Shirley Manson and Duke Erikson allude to the band's passive-aggression in the "Why Do You Love Me" video

 The music video for "Why Do You Love Me" was shot over two days at the end of January 2005 on a Los Angeles, CA, soundstage and was helmed by director Sophie Muller. Scenes shot on January 31 included actual Garbage fans who applied via the band's website, in lieu of agency-hired models, at the band's request. Shirley Manson thanked all those who took part in a post on the website a few days later.

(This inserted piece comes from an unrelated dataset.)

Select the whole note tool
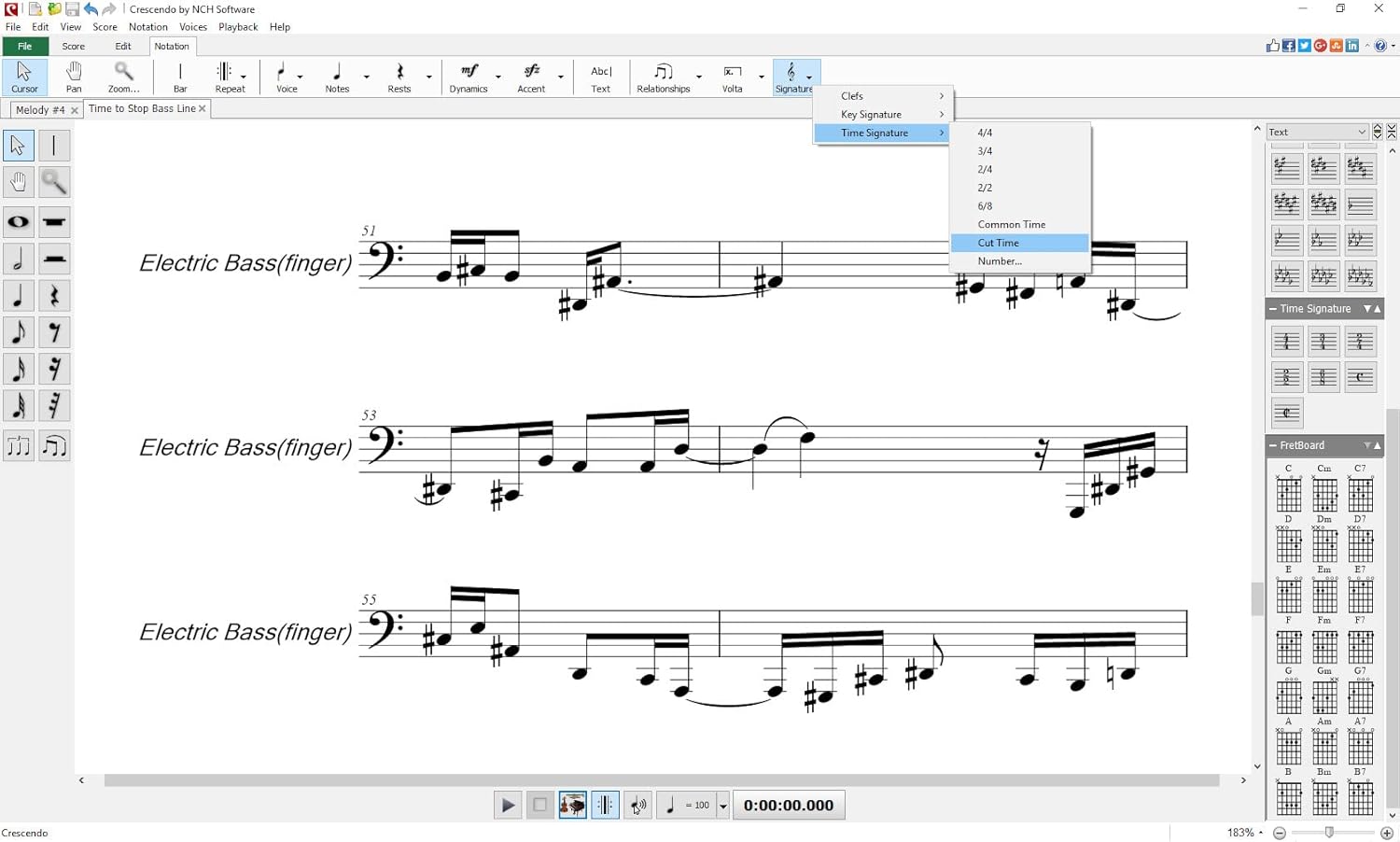click(x=18, y=222)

Muller's video concept revolved around the band's relationship troubles during October 2003. She wanted to film snapshots of where the band was at the time, to telegraph the communication breakdown between the band. The video starts with Manson reluctantly getting out of bed (the word LIAR written on the wall above her headboard) and moves onto reenactments of non-verbal ill-communication with both Marker and Erikson. In the kitchen, Manson retreats with a book and soup while Marker kicks and smashes things, then Erikson appears as a painter, receiving direction from Vig and Marker. Then in spite of it all, the band straps on instruments and rocks out before fighting again. A scene of Manson in a bathtub references Manson's 2003 breaking point, before regrouping to perform in front of Garbage fans. "It's about the dynamic of wanting to communicate but we're at cross-purposes". The oversized portrait of Deborah Harry taken by Chris Stein was gifted to the production by Harry herself.

In the United Kingdom, a short clip of the "Why Do You Love Me" video was broadcast on MTV's Gonzo, before being playlisted across the music networks. In North America, the music video was playlisted by VH1 the week of March 7, Fuse the following week; Geffen licensed the music video to run in over 3,000 movie theaters, on the TV walls of Macy's, Steve Madden and JCPenney stores, and featured on Victoria's Secret's Pink in-store sampler.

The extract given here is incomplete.